Рид не учитывал при этом растущее в стране рабочее движение. В значительной мере оно выражало протест против понижения жизненного уровня, связанного с войной, но нередко в нем проявлялись сильные антивоенные настроения. Кроме того, хотя силы мира и не смогли помешать Уолл-стриту втянуть страну в войну, репрессии внутри нее и все более многочисленные списки потерь создавали чувство разочарования, выражением которого было растущее стремление к миру. Но, что самое главное, Рид недооценил истинное значение интернационалистических тенденций, до поры до времени не проявлявшихся открыто в политической жизни Европы. В 1915 году в Циммервальде (Швейцария) оформилось лево-социалистическое движение против войны. В 1916 году это движение приобрело больший размах и глубину на другой конференции в швейцарской деревне Кинталь. Руководимая Лениным конференция ускорила разрыв между лидерами, поддерживавшими войну, и теми, кто боролся с ней. Конференция в Кинтале показала наличие сдвига влево среди народных масс Европы.

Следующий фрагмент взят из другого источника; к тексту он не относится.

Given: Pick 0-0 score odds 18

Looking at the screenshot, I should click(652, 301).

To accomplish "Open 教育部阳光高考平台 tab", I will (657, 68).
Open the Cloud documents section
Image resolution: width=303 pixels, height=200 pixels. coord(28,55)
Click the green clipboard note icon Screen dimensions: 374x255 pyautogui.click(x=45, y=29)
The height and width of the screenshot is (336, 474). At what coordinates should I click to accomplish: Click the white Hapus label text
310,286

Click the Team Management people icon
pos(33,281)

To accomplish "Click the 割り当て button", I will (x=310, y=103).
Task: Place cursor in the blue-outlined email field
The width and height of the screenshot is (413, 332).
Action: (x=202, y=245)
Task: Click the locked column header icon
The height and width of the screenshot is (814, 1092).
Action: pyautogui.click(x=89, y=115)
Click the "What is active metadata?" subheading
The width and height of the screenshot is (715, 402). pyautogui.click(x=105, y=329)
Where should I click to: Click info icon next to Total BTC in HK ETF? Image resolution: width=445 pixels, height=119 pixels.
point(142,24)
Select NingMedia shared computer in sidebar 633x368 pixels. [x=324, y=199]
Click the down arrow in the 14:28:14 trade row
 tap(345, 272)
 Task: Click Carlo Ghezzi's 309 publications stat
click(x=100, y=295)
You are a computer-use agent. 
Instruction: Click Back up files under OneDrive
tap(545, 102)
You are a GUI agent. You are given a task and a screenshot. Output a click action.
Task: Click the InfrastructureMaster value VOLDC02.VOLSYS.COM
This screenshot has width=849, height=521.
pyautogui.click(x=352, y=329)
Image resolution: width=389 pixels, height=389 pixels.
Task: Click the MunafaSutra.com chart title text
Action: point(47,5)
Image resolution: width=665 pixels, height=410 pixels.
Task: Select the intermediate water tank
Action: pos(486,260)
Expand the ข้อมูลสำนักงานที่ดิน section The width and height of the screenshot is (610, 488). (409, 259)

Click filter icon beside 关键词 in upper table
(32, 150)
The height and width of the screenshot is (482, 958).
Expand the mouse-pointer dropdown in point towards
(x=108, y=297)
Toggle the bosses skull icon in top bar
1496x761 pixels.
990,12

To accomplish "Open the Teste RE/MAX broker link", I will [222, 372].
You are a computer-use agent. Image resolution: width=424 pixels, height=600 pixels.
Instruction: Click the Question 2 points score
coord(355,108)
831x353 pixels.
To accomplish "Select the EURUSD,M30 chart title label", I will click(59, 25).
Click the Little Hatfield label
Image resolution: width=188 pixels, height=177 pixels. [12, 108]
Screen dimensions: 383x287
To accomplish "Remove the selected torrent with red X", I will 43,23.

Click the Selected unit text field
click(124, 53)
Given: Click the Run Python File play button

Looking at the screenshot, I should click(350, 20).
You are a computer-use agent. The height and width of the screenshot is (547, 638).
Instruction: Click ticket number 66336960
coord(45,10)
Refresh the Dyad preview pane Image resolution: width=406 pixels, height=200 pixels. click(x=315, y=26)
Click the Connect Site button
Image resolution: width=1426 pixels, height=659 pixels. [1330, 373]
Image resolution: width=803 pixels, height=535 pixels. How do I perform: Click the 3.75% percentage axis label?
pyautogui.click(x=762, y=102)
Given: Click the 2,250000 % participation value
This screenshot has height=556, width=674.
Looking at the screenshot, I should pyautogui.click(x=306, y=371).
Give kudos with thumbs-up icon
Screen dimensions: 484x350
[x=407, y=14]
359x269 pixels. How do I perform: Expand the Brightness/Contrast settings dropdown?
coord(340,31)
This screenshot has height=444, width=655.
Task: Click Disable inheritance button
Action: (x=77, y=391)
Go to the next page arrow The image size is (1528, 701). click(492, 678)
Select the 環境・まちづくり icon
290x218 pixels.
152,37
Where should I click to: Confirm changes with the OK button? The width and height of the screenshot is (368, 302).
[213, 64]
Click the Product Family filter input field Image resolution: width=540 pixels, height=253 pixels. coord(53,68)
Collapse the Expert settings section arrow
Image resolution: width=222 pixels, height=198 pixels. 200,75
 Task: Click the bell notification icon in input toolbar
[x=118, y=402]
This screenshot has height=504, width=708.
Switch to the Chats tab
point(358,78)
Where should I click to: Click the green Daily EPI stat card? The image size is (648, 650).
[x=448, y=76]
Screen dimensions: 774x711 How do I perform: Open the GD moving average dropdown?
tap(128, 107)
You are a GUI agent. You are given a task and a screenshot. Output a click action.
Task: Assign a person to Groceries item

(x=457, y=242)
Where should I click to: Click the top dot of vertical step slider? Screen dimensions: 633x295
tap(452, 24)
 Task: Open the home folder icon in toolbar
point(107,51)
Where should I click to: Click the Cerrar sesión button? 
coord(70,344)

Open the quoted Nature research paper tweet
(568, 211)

Полностью поглощенный тем, что происходило на самой арене военных событий, Рид не смог правильно оценить влияние этих конференций на ход войны. Его сомнения были симптоматичными для человека, который на первый взгляд примкнул к рабочему классу, но в действительности лишь бродил ощупью возле его дверей. В известной степени его нетерпение коренилось в чрезвычайном субъективном романтизме. Положительной стороной этого романтизма было то, что его ум и сердце были всегда открыты для свежих впечатлений, для нового опыта, для радостей жизни и мечты. Отрицательная сторона заключалась в том, что, когда обстоятельства, побуждавшие его к действию, не оказывали такого же влияния на рабочих или же действие это было слишком медленным, он падал духом. Ему еще предстояло решить задачу переделки своего сознания путем более полного слияния его самого с рабочим классом. Он еще должен был понять, почему социальное брожение представляло собой сложный процесс, дающий в разных случаях различные результаты и подчас противоречащий сокровенным чаяниям того или иного индивида.
Несмотря на свое подавленное настроение, Рид продолжал бороться с «судейской тиранией, с бюрократическим гнетом и индустриальным варварством». Он не мог оставаться безразличным к разыгрывавшейся вокруг него трагедии или, отгородившись от внешнего мира, замкнуться в своих страданиях. «Единственное, что я знаю, — говорил он в свои самые тяжелые минуты, — это то, что мое счастье построено на несчастье других людей. Я ем, потому что другие голодают, я одет, в то время как другие бродят зимой по холодным улицам почти нагими. Это сознание отравляет мне жизнь, лишает меня покоя». Другие, испытывая подобное смятение чувств, могли бы замкнуться, объявить во всеуслышание, что наступила эпоха без идеалов, и возвести в культ пессимизма свое скороспелое утверждение, что человек порочен по самой своей природе. Они могли бы поверить, что силы империализма настолько велики, что никто и ничто не может совладать с ними. Рид презирал тех, кто поддался такому настроению. Он считал это изменой и вел неустанную борьбу с такими настроениями, ибо подобное отношение означало по существу не только обезглавливание сил естественного противодействия империализму, но и трагическое по своим последствиям оставление народных масс на произвол судьбы. Отказ от борьбы был лишь другой формой оказания помощи империалистам в осуществлении ими своих целей. Рид не мог с этим мириться.